Problem to solve
Continue the passage on linear filtering and perceived speech quality, starting right after its final sentence.
----- Extract provided -----
In the frequency domain, a filter may, in general, be defined by equation (1) below:

Y(w) = H(w)X(w) (1)

where Y(w) represents the frequency content of a time domain output signal y(t), X(w) represents the frequency content of a time domain input signal x(t), and H(w) is the filter transfer function. If | H(w) | (i.e. , the magnitude of the transfer function) varies linearly as a function of w, the filter is said to be a linear filter. For the purpose of the present invention, | H(w) | is assumed to be stationary in time, that is, the filter remains constant over the duration of a corresponding speech connection (e.g. , a telephone call). The aforementioned environmental noise reduction filters and the band-pass filters are examples of linear filters.

Subjective speech quality, that is the quality of a speech signal perceived by the listener is effected by filtering. Generally, filtering can improve and degrade speech quality. For instance, filtering may improve speech quality by removing undesirable signal components from a speech signal, such as noise. In contrast, filtering can also degrade speech quality by delaying and/or distorting a speech signal. Hopefully, the overall affect of filtering is beneficial. Nevertheless, it is important to take filtering into consideration when measuring speech quality. The problem, however, is that known speech quality algorithms do not effectively assess the influence that filtering, and in particular, linear filtering, has on perceived speech quality.
----- Given information -----
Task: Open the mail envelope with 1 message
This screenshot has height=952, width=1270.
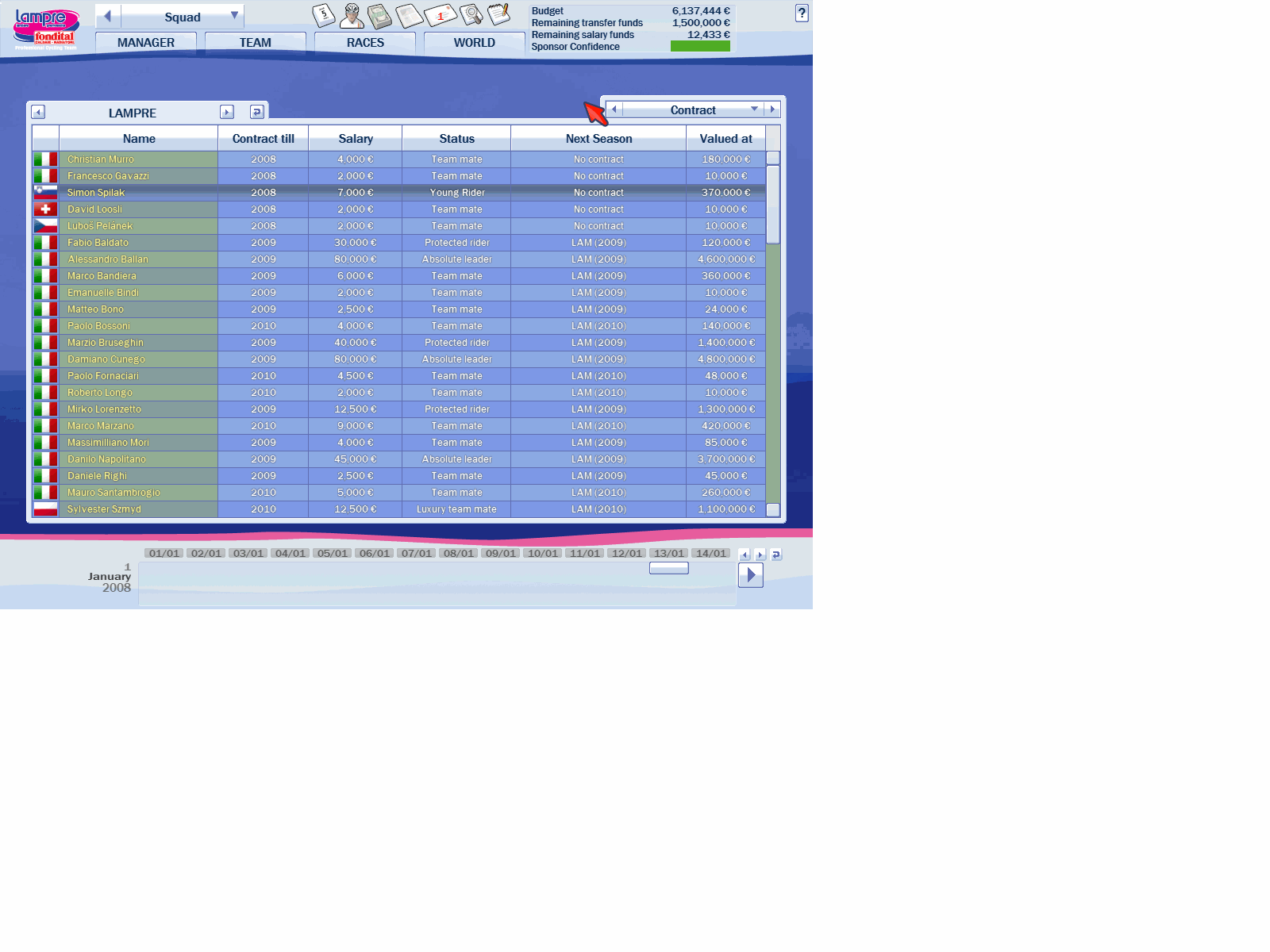Action: click(440, 15)

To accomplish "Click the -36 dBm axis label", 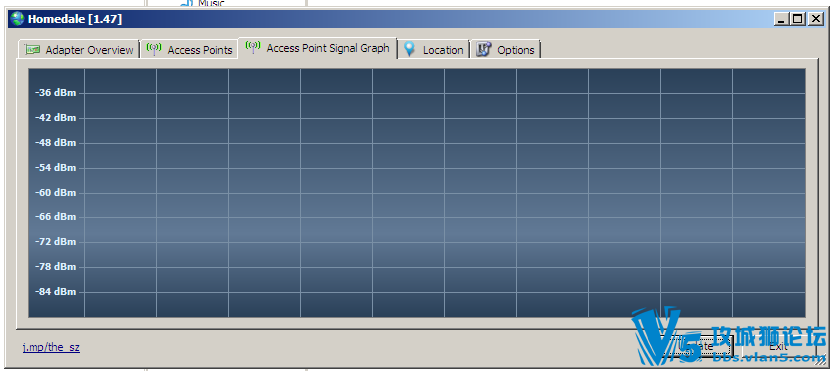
-----
Exercise answer
U.S. Patent No. 4,352, 182 describes a technique for measuring the quality of digital speech transmission equipment, where the technique attempts to eliminate the effect that linear components have on the measurement. Fig. 1 illustrates this technique. As shown, a signal x is passed through the "system under test" 101, which produces an output signal y. The same signal x is also passed through an adaptive filtering algorithm 105, which attempts to mimic the "system under test" 101 by adjusting a set of filter coefficients C,...C_m. The adaptive filtering algorithm 105 produces a first corrected signal x' . The adaptive filtering algorithm 105 continues to adjust the coefficients C, ...C_m until the difference between the output signal y and the first corrected signal x' is minimized. The adjusted coefficients are then used by a filter 110 to produce a reference signal r' , which is compared to a test signal s. The speech quality algorithm then generates a signal quality measurement SQ based on a signal-to- noise ratio that is derived by dividing the reference signal r' by the difference between the test signal s and the reference signal r' (i.e., noise).

Fig. 2 further illustrates the technique described in U.S. Patent No. 4,352, 182. From Fig. 2, it is clear that this prior technique is accomplished in the time domain, where the filter coefficients C, ...C_m are estimated on a frame-by- frame basis. While this technique may adequately support the speech quality algorithm 115, which also operates in the time domain, it would not adequately support a frequency domain based speech quality algorithm operating. Accordingly, a need exists for a frequency domain based speech quality algorithm that takes the effects of linear filtering into account, so that a more accurate measure of speech quality can be provided.

SUMMARY OF THE INVENTION It is an objective of the present invention to provide an effective, frequency domain based speech quality algorithm.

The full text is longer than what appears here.